Task input
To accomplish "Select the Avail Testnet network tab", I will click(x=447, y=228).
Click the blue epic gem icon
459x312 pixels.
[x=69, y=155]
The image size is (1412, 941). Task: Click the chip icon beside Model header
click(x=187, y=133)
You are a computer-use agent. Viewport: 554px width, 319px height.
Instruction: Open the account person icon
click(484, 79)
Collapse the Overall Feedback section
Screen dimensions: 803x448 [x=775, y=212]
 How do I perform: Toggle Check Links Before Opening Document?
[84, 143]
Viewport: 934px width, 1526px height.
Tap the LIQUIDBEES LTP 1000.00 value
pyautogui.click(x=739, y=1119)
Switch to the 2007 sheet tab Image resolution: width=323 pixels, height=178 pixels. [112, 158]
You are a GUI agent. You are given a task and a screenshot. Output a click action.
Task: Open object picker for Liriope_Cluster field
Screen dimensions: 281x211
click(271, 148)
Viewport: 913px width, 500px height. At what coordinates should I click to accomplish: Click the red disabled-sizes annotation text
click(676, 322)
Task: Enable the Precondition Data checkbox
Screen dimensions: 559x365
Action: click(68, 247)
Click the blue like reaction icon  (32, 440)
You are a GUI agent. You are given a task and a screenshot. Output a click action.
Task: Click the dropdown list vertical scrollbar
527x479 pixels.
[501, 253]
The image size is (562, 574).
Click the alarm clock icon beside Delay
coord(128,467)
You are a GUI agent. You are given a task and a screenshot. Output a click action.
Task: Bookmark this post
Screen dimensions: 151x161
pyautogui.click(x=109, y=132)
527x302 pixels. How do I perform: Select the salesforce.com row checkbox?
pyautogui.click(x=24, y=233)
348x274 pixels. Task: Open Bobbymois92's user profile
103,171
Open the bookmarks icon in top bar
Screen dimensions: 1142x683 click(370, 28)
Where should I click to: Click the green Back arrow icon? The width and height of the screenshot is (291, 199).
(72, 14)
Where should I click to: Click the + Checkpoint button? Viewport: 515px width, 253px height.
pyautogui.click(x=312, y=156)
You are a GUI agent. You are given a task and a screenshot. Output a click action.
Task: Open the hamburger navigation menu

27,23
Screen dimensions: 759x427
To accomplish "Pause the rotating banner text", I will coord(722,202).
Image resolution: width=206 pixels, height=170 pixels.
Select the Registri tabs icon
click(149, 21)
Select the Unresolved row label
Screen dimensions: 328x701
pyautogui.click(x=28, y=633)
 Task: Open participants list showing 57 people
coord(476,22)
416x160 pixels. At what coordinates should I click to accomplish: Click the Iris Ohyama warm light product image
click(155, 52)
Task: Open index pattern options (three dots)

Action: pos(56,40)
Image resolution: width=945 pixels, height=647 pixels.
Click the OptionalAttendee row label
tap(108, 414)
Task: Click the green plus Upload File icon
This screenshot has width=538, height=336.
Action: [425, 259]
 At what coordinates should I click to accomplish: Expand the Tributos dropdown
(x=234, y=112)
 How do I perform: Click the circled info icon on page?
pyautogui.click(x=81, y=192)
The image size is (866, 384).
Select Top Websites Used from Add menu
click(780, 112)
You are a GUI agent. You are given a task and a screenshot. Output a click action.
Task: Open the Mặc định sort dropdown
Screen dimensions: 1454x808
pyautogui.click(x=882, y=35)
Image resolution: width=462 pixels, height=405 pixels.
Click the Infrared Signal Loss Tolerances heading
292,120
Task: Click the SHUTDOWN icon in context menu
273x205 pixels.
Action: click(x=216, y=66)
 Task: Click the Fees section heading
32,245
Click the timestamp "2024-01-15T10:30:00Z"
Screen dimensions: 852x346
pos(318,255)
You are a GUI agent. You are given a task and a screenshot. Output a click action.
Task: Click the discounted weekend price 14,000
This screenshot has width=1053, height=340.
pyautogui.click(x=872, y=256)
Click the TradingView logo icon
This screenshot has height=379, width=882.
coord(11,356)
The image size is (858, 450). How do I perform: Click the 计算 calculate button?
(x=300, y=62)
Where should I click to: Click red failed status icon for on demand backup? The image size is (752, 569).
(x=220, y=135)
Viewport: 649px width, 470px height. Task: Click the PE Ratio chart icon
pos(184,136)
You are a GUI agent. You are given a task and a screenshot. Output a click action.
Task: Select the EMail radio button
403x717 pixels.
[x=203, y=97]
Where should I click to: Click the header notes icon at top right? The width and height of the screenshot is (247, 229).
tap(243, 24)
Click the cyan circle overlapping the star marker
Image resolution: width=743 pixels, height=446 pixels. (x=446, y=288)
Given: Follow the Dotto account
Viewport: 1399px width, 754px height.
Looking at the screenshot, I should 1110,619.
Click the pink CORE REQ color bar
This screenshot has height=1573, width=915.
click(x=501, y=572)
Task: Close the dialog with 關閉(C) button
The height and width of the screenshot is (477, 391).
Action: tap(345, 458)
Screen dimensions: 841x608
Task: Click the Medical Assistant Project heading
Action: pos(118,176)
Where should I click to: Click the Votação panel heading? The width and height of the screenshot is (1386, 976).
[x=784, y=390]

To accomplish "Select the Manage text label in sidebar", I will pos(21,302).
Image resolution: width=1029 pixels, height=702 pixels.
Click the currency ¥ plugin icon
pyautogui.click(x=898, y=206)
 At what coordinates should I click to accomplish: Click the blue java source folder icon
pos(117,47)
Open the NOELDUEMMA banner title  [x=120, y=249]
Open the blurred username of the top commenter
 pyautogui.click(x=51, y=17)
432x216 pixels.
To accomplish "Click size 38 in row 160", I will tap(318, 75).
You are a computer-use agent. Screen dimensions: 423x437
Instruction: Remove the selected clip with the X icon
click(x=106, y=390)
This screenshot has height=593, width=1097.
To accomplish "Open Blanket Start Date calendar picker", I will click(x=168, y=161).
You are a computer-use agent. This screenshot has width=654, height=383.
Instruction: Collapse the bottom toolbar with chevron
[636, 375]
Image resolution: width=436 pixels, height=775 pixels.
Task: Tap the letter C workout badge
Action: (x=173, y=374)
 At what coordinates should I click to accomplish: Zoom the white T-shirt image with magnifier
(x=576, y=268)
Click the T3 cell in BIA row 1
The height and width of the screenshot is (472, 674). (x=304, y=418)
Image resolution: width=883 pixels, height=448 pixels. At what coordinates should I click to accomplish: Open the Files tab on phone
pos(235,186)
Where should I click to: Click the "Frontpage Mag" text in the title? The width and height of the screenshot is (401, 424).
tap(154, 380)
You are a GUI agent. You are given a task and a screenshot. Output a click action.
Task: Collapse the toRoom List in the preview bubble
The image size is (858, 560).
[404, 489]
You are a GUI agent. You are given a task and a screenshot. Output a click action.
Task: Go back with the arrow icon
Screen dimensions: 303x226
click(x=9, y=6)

Task
All of the data shown above should be printed exactly as given.

Answer area
To accomplish "Select the Avail Testnet network tab", I will click(x=447, y=228).
Click the blue epic gem icon
459x312 pixels.
[x=69, y=155]
The image size is (1412, 941). Task: Click the chip icon beside Model header
click(x=187, y=133)
You are a computer-use agent. Viewport: 554px width, 319px height.
Instruction: Open the account person icon
click(484, 79)
Collapse the Overall Feedback section
Screen dimensions: 803x448 [x=775, y=212]
 How do I perform: Toggle Check Links Before Opening Document?
[84, 143]
Viewport: 934px width, 1526px height.
Tap the LIQUIDBEES LTP 1000.00 value
pyautogui.click(x=739, y=1119)
Switch to the 2007 sheet tab Image resolution: width=323 pixels, height=178 pixels. [112, 158]
You are a GUI agent. You are given a task and a screenshot. Output a click action.
Task: Open object picker for Liriope_Cluster field
Screen dimensions: 281x211
click(271, 148)
Viewport: 913px width, 500px height. At what coordinates should I click to accomplish: Click the red disabled-sizes annotation text
click(676, 322)
Task: Enable the Precondition Data checkbox
Screen dimensions: 559x365
Action: click(68, 247)
Click the blue like reaction icon  (32, 440)
You are a GUI agent. You are given a task and a screenshot. Output a click action.
Task: Click the dropdown list vertical scrollbar
527x479 pixels.
[501, 253]
The image size is (562, 574).
Click the alarm clock icon beside Delay
coord(128,467)
You are a GUI agent. You are given a task and a screenshot. Output a click action.
Task: Bookmark this post
Screen dimensions: 151x161
pyautogui.click(x=109, y=132)
527x302 pixels. How do I perform: Select the salesforce.com row checkbox?
pyautogui.click(x=24, y=233)
348x274 pixels. Task: Open Bobbymois92's user profile
103,171
Open the bookmarks icon in top bar
Screen dimensions: 1142x683 click(370, 28)
Where should I click to: Click the green Back arrow icon? The width and height of the screenshot is (291, 199).
(72, 14)
Where should I click to: Click the + Checkpoint button? Viewport: 515px width, 253px height.
pyautogui.click(x=312, y=156)
You are a GUI agent. You are given a task and a screenshot. Output a click action.
Task: Open the hamburger navigation menu

27,23
Screen dimensions: 759x427
To accomplish "Pause the rotating banner text", I will coord(722,202).
Image resolution: width=206 pixels, height=170 pixels.
Select the Registri tabs icon
click(149, 21)
Select the Unresolved row label
Screen dimensions: 328x701
pyautogui.click(x=28, y=633)
 Task: Open participants list showing 57 people
coord(476,22)
416x160 pixels. At what coordinates should I click to accomplish: Click the Iris Ohyama warm light product image
click(155, 52)
Task: Open index pattern options (three dots)

Action: pos(56,40)
Image resolution: width=945 pixels, height=647 pixels.
Click the OptionalAttendee row label
tap(108, 414)
Task: Click the green plus Upload File icon
This screenshot has width=538, height=336.
Action: [425, 259]
 At what coordinates should I click to accomplish: Expand the Tributos dropdown
(x=234, y=112)
 How do I perform: Click the circled info icon on page?
pyautogui.click(x=81, y=192)
The image size is (866, 384).
Select Top Websites Used from Add menu
click(780, 112)
You are a GUI agent. You are given a task and a screenshot. Output a click action.
Task: Open the Mặc định sort dropdown
Screen dimensions: 1454x808
pyautogui.click(x=882, y=35)
Image resolution: width=462 pixels, height=405 pixels.
Click the Infrared Signal Loss Tolerances heading
292,120
Task: Click the SHUTDOWN icon in context menu
273x205 pixels.
Action: click(x=216, y=66)
 Task: Click the Fees section heading
32,245
Click the timestamp "2024-01-15T10:30:00Z"
Screen dimensions: 852x346
pos(318,255)
You are a GUI agent. You are given a task and a screenshot. Output a click action.
Task: Click the discounted weekend price 14,000
This screenshot has width=1053, height=340.
pyautogui.click(x=872, y=256)
Click the TradingView logo icon
This screenshot has height=379, width=882.
coord(11,356)
The image size is (858, 450). How do I perform: Click the 计算 calculate button?
(x=300, y=62)
Where should I click to: Click red failed status icon for on demand backup? The image size is (752, 569).
(x=220, y=135)
Viewport: 649px width, 470px height. Task: Click the PE Ratio chart icon
pos(184,136)
You are a GUI agent. You are given a task and a screenshot. Output a click action.
Task: Select the EMail radio button
403x717 pixels.
[x=203, y=97]
Where should I click to: Click the header notes icon at top right? The width and height of the screenshot is (247, 229).
tap(243, 24)
Click the cyan circle overlapping the star marker
Image resolution: width=743 pixels, height=446 pixels. (x=446, y=288)
Given: Follow the Dotto account
Viewport: 1399px width, 754px height.
Looking at the screenshot, I should 1110,619.
Click the pink CORE REQ color bar
This screenshot has height=1573, width=915.
click(x=501, y=572)
Task: Close the dialog with 關閉(C) button
The height and width of the screenshot is (477, 391).
Action: tap(345, 458)
Screen dimensions: 841x608
Task: Click the Medical Assistant Project heading
Action: pos(118,176)
Where should I click to: Click the Votação panel heading? The width and height of the screenshot is (1386, 976).
[x=784, y=390]

To accomplish "Select the Manage text label in sidebar", I will pos(21,302).
Image resolution: width=1029 pixels, height=702 pixels.
Click the currency ¥ plugin icon
pyautogui.click(x=898, y=206)
 At what coordinates should I click to accomplish: Click the blue java source folder icon
pos(117,47)
Open the NOELDUEMMA banner title  [x=120, y=249]
Open the blurred username of the top commenter
 pyautogui.click(x=51, y=17)
432x216 pixels.
To accomplish "Click size 38 in row 160", I will tap(318, 75).
You are a computer-use agent. Screen dimensions: 423x437
Instruction: Remove the selected clip with the X icon
click(x=106, y=390)
This screenshot has height=593, width=1097.
To accomplish "Open Blanket Start Date calendar picker", I will click(x=168, y=161).
You are a computer-use agent. This screenshot has width=654, height=383.
Instruction: Collapse the bottom toolbar with chevron
[636, 375]
Image resolution: width=436 pixels, height=775 pixels.
Task: Tap the letter C workout badge
Action: (x=173, y=374)
 At what coordinates should I click to accomplish: Zoom the white T-shirt image with magnifier
(x=576, y=268)
Click the T3 cell in BIA row 1
The height and width of the screenshot is (472, 674). (x=304, y=418)
Image resolution: width=883 pixels, height=448 pixels. At what coordinates should I click to accomplish: Open the Files tab on phone
pos(235,186)
Where should I click to: Click the "Frontpage Mag" text in the title? The width and height of the screenshot is (401, 424).
tap(154, 380)
You are a GUI agent. You are given a task and a screenshot. Output a click action.
Task: Collapse the toRoom List in the preview bubble
The image size is (858, 560).
[404, 489]
You are a GUI agent. You are given a task and a screenshot. Output a click action.
Task: Go back with the arrow icon
Screen dimensions: 303x226
click(x=9, y=6)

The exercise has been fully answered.